Tiles, Layouts, and TMA¶
Every kernel decorator opens with something like:
@kernel(
in_specs=(
Tile.wgmma_a(M, K, bf16, tile_m=BM, tile_k=tile_k),
Tile.wgmma_b(K, N, bf16, tile_k=tile_k, tile_n=BN),
),
out_specs=(Tile(M, N, f32, Layout.ROW),),
grid=(N // BN, M // BM, 1),
block=(128, 1, 1),
arch="sm_90a",
)
Every argument is load-bearing. This page is a reference for what each
piece controls, when to pick which, and how the Tile / Layout /
tma_box triple composes into a working TMA descriptor + matching
SMEM allocation. Read this before writing a new kernel with different
shapes from the examples.
The Three Roles A Tile Plays¶
A Tile in an @kernel spec does three things at once:
- Shape contract. Tells the framework what shape of JAX/PyTorch
tensor the kernel accepts (or outputs). Symbolic dims like
Tile("M", "K", bf16)are bound at call time from the actual tensor shape. - dtype. The element type — bf16, f32, b32, etc. Must match the runtime array dtype exactly.

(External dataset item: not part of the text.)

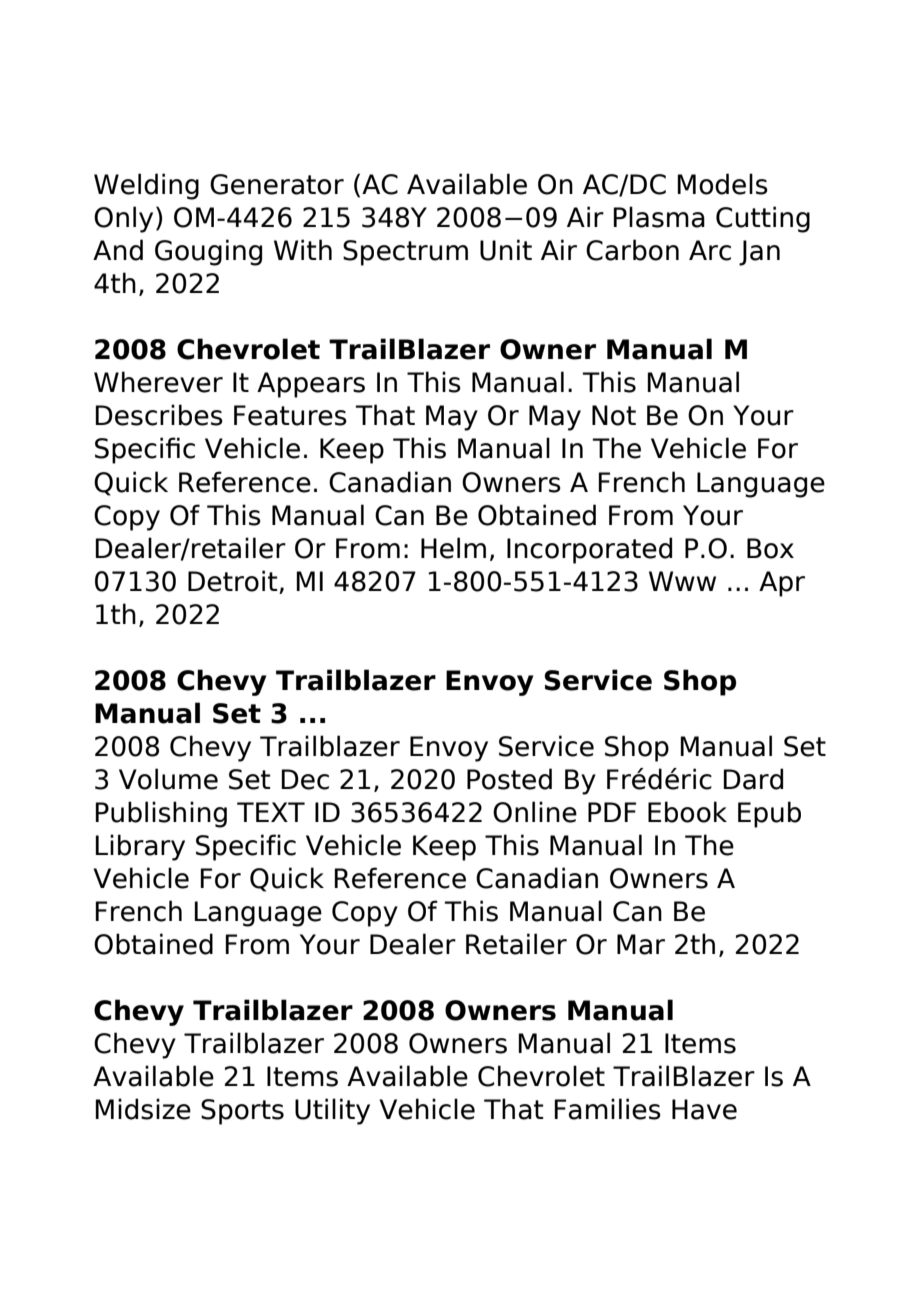  I want to click on Library, so click(140, 847).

- TMA descriptor specification. For input tiles, the
Layoutplustma_boxdetermine the TMA descriptor the framework builds and hands to the kernel at launch time (viatensor.tma_desc()inside the kernel body).
The output spec only uses (1) and (2) — outputs are written via plain
st.global.*, not TMA (the maintained examples use TMA for inputs
only).
Layout: What Each Value Means¶
class Layout(Enum):
ROW = "row" # row-major (C order), no swizzle
COL = "col" # column-major (Fortran order)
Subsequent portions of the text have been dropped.